I was starting to feel a bit more nervous as it was getting closer to my number being called. I know that when I am nervous I tend to get wobbly legs and am a bit more prone to falling over and well generally making a bit of a fool of myself (oops should I be admitting this here....??), as having a weaker left side due to the brain hemorrhage means my balance isn't 100% brilliant at the best of times. I have lots of funny stories I can share with you another time on that subject!
eek that was me..ok walk slowly, I'll be fine I told myself. I didn't have far to go - just to the other side of the room. Next thing I knew I was in front of the photographer and being photographed. I could feel my lips trembling a bit and I hoped that wasn't showing! First was the head shot then I had to stand in a relaxed pose for the 3/4 length shot. Then it was all over!
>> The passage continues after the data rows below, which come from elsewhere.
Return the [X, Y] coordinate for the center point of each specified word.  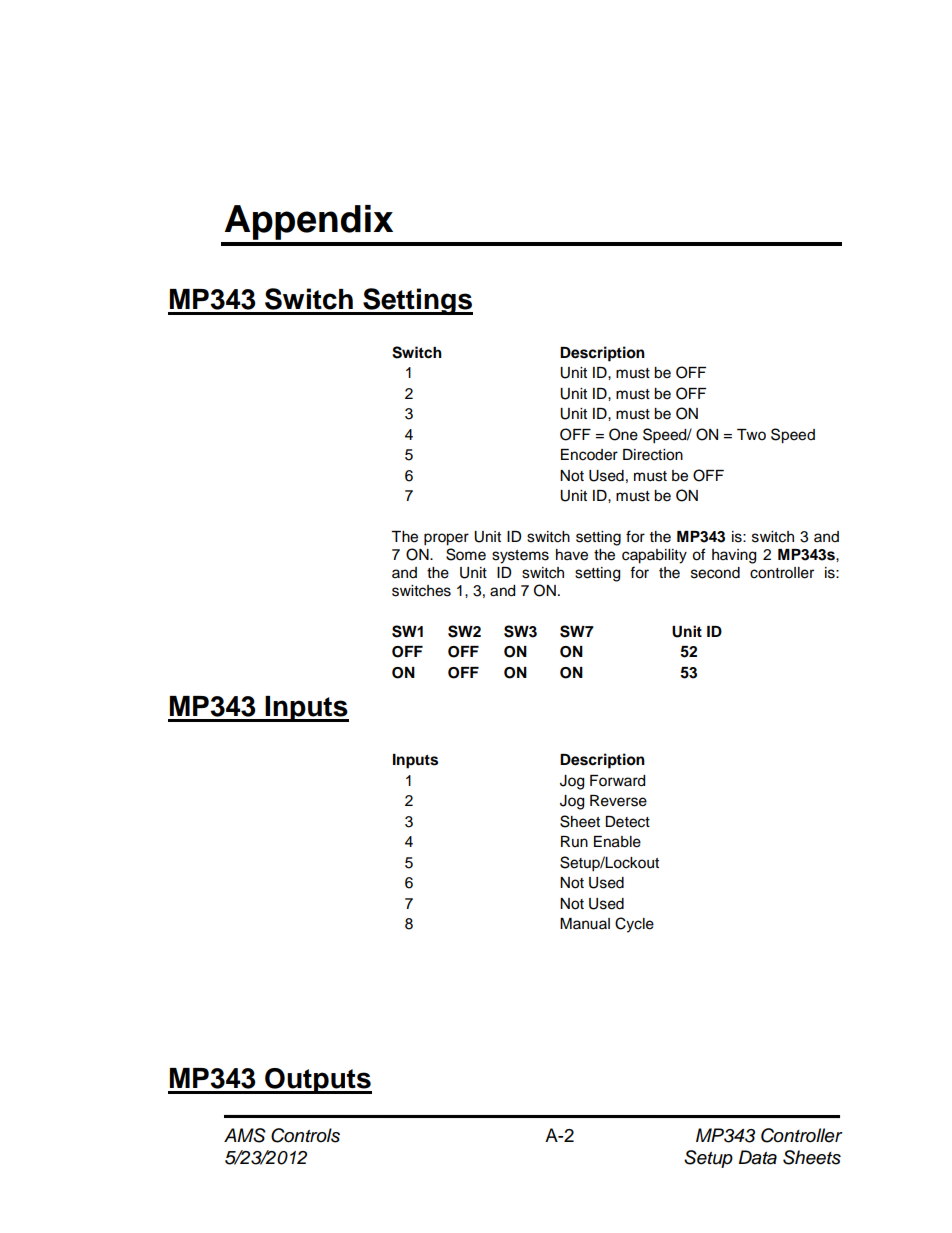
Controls [305, 1135]
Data [758, 1157]
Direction [653, 455]
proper [446, 539]
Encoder [589, 455]
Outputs [317, 1081]
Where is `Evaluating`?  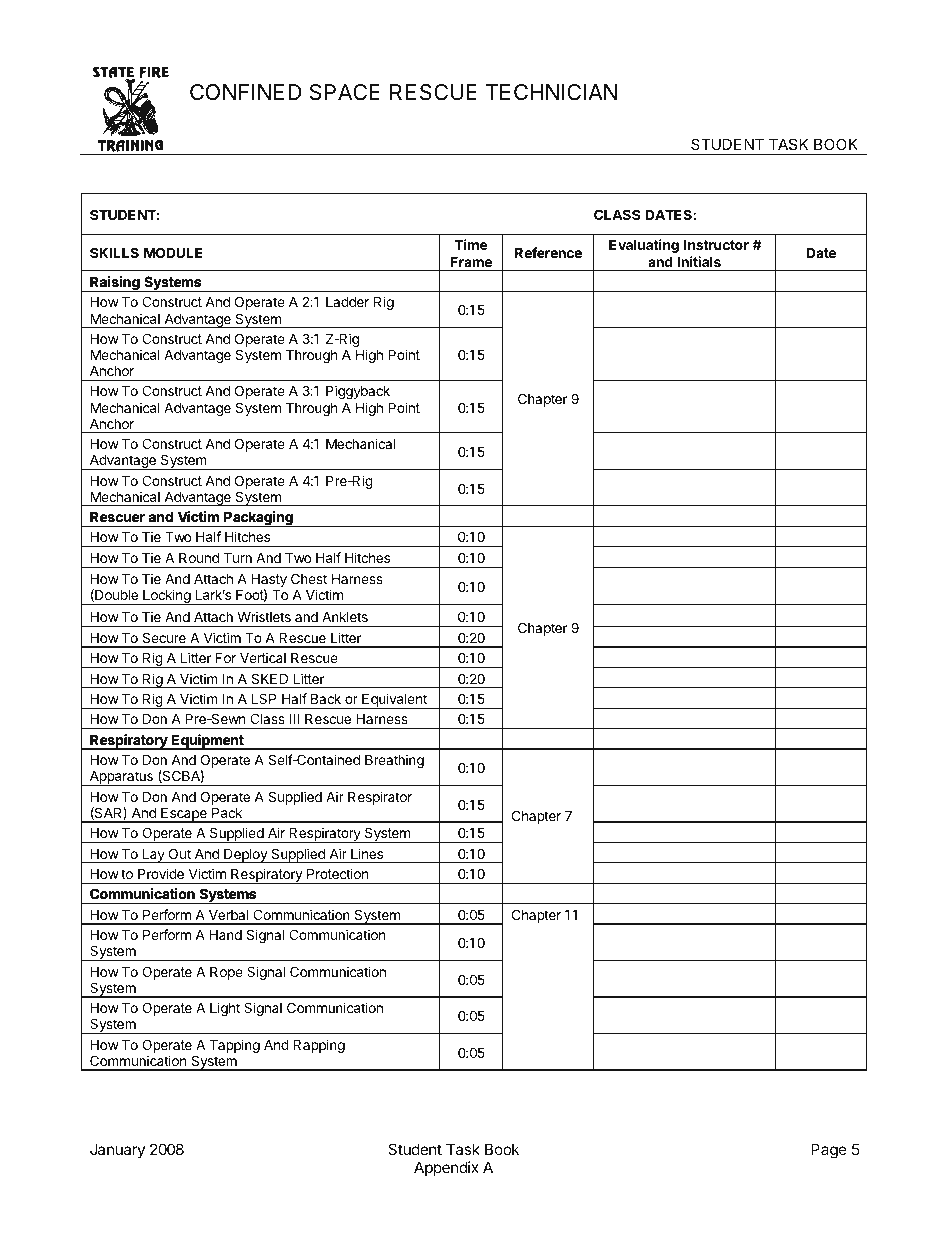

I seemed to have chosen an outfit that matched the agencies colours of black and orange. Honestly, I'd not been aware of that when I'd picked out what to wear. I decided against going as a Cyberman this time...
Not so bad after all.
Next measuring and that was all pretty straight forward too. All the staff there were so super chatty and friendly it really made the whole experience enjoyable. I was even complemented on my Mermaid coloured hair.
In a matter of minutes it was all done. I had completed the official registration and the photographs would be added to my online profile in about 24 hrs. It was very smooth and fast.
Just as I was leaving my alarm went for my car parking so that was it, all done and dusted in an hour.
Now to read the Golden Booklet and await my first casting call! *fingers crossed* it will be a Dr.Who one! Although to be honest I'm actually rather excited about being on anything! This is a whole new and exciting world to me!!
Not that I'll be able to tell you until the programme has aired as there are strict rules around being a support artiste and working in TV/Film. I'll be following the code for sure and did have to check that even sharing this experience was ok. I decided it was. ;-)
Oh and one other thing. I share the same birthday as Dr.Who's assistant Clara - 23 November. That HAS to be a sign. Right??
So tell me - when was the last time you Felt The Fear and Did it Anyway? I am pushing myself out of my comfort zone doing this and once it was all done it wasn't anywhere near as scary as I'd maybe created in my mind. How often do we do that? Only to discover the reality is NEVER as bad as our imaginations make us believe!?
Love to hear from you about your own experiences.